> Exercise prompt:
Make an exact copy of the entries, and keep any pictures out of it.

Screenshot grounding data
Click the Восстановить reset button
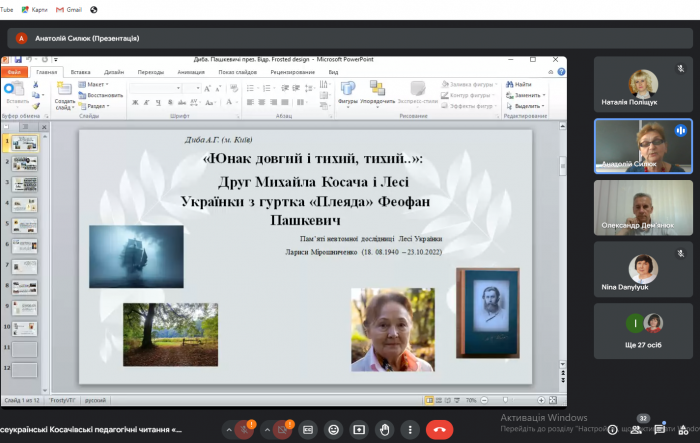The image size is (700, 443). pos(103,95)
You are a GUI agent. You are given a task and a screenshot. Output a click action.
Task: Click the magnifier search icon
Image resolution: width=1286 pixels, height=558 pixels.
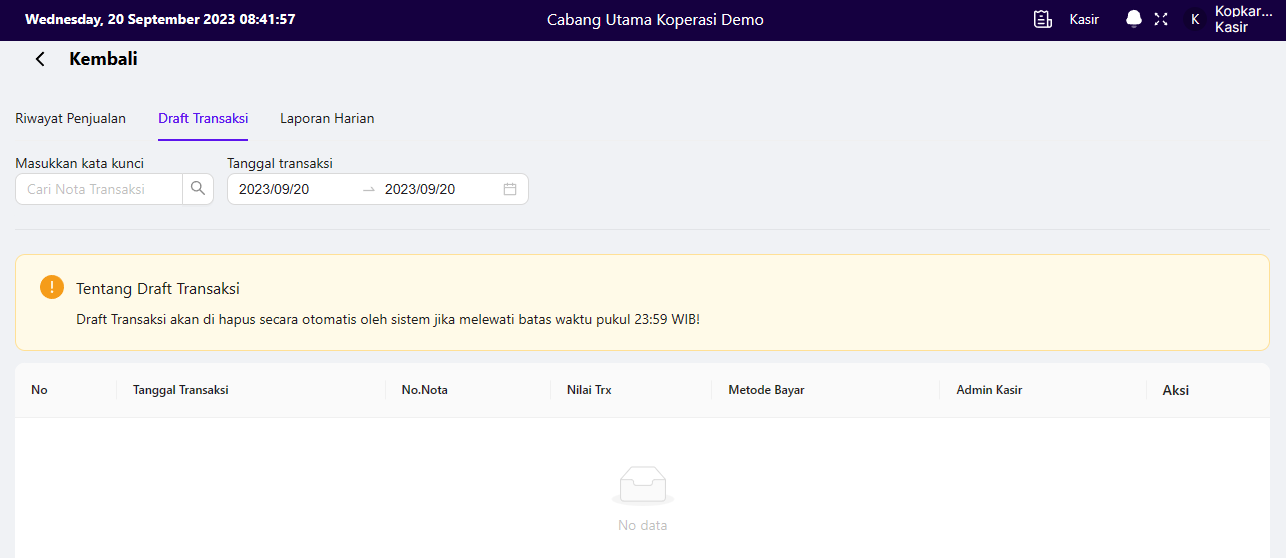pos(198,189)
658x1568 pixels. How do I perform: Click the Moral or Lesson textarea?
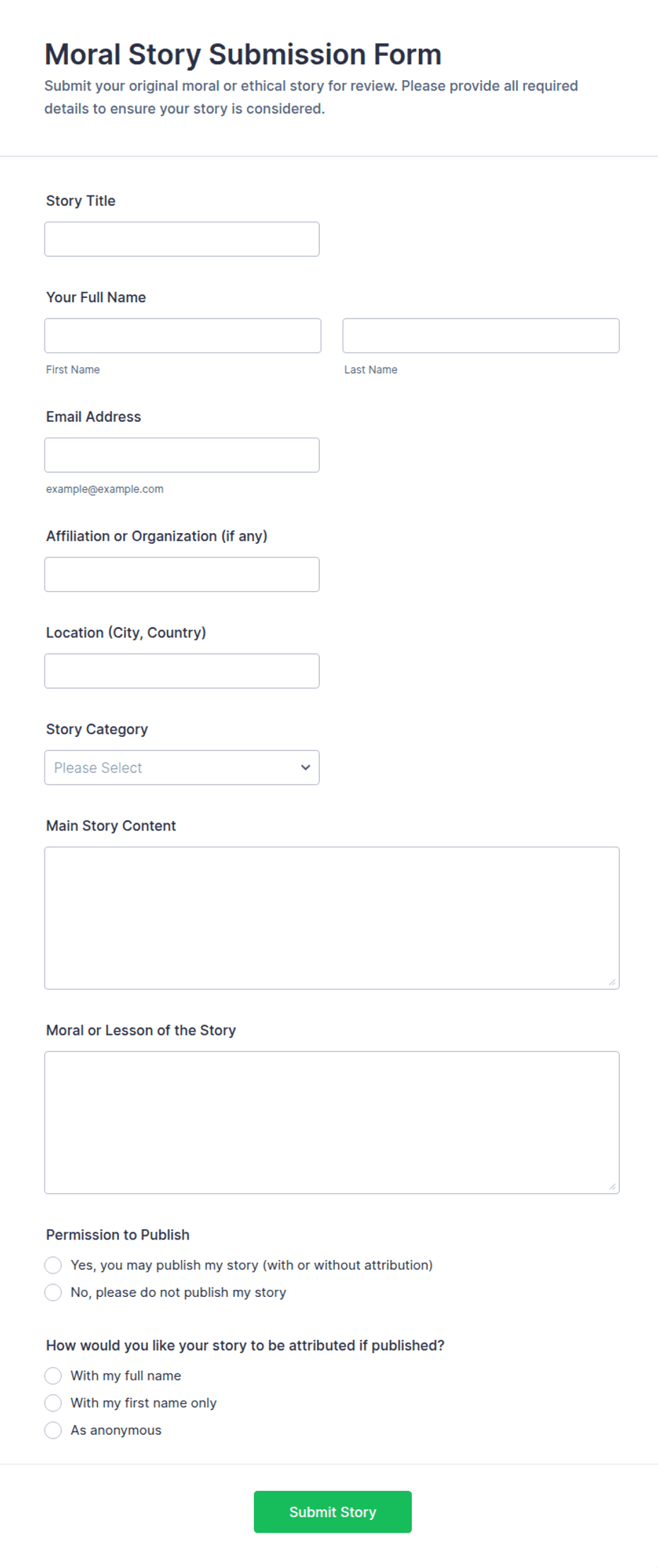coord(332,1123)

> Result of the task:
Click the Восстановить reset button
The image size is (700, 443). pos(103,95)
You are a GUI agent. You are given a task and a screenshot. Output a click action.
Task: Click the magnifier search icon
Image resolution: width=1286 pixels, height=558 pixels.
pos(198,189)
658x1568 pixels. How do I perform: Click the Moral or Lesson textarea?
coord(332,1123)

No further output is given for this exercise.